Everyone knows that politicians take more pledges than a frat house during Rush Week.
So let’s ask ’em all to take one more:
“If elected, I will return each year to the Treasury my family’s share of the National Debt, except during a time of war, or in any year where Congress passes and the President signs, a budget with a surplus.”
Copy this succinct little sucker and email it to your local candidates! Ask them to sign on.
Think how many Republicans took Grover Norquist’s “no taxes” pledge. (In the 112th Congress, 236 House members and 41 Senators have taken the pledge.)
Consider this pledge Version 2 of the Norquist Pledge.
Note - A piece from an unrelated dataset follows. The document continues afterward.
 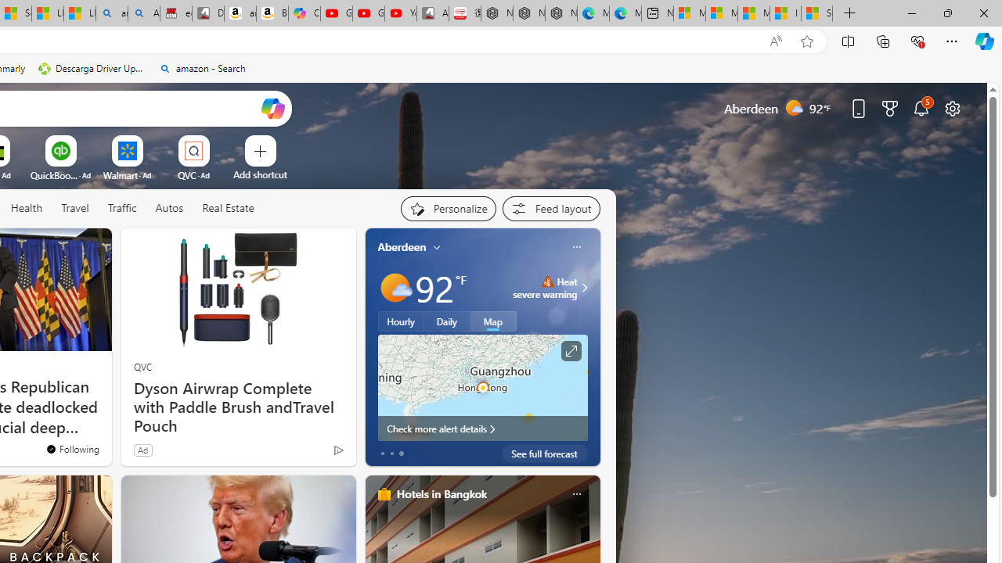 I want to click on 'Nordace Comino Totepack', so click(x=495, y=13).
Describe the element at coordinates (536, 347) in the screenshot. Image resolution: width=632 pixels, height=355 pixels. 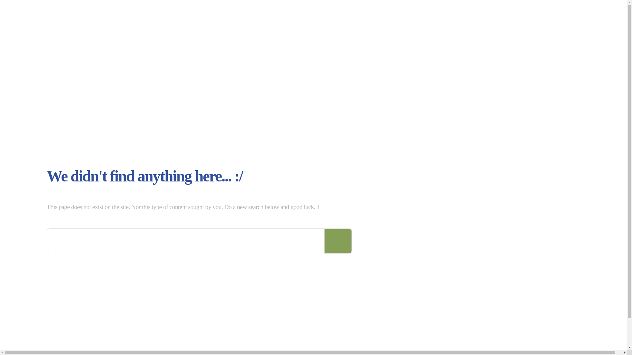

Some folks have issues with Norquist’s approach, arguing, “It asks politicians to outsource your principles and convictions,” as former Florida Gov Jeb Bush put it.
Not so this pledge: it puts politicians’ money in the same purse or wallet as their principles and convictions. (Another carefully parsed analogy, by the way.)
Let’s hope this idea catches on. If candidates step up, there would be no need for a constitutional amendment, a US law, or even a Congressional rule to require what we’re proposing here, although all three of these would be completely legitimate and legal approaches.
Congress has become so bad at managing our affairs that current members should offer to repay their family’s share retroactively from their first day in the hallowed halls, exempting those years of declared war (none in office would be so affected) or a balanced budget. Maybe that will be Version 3.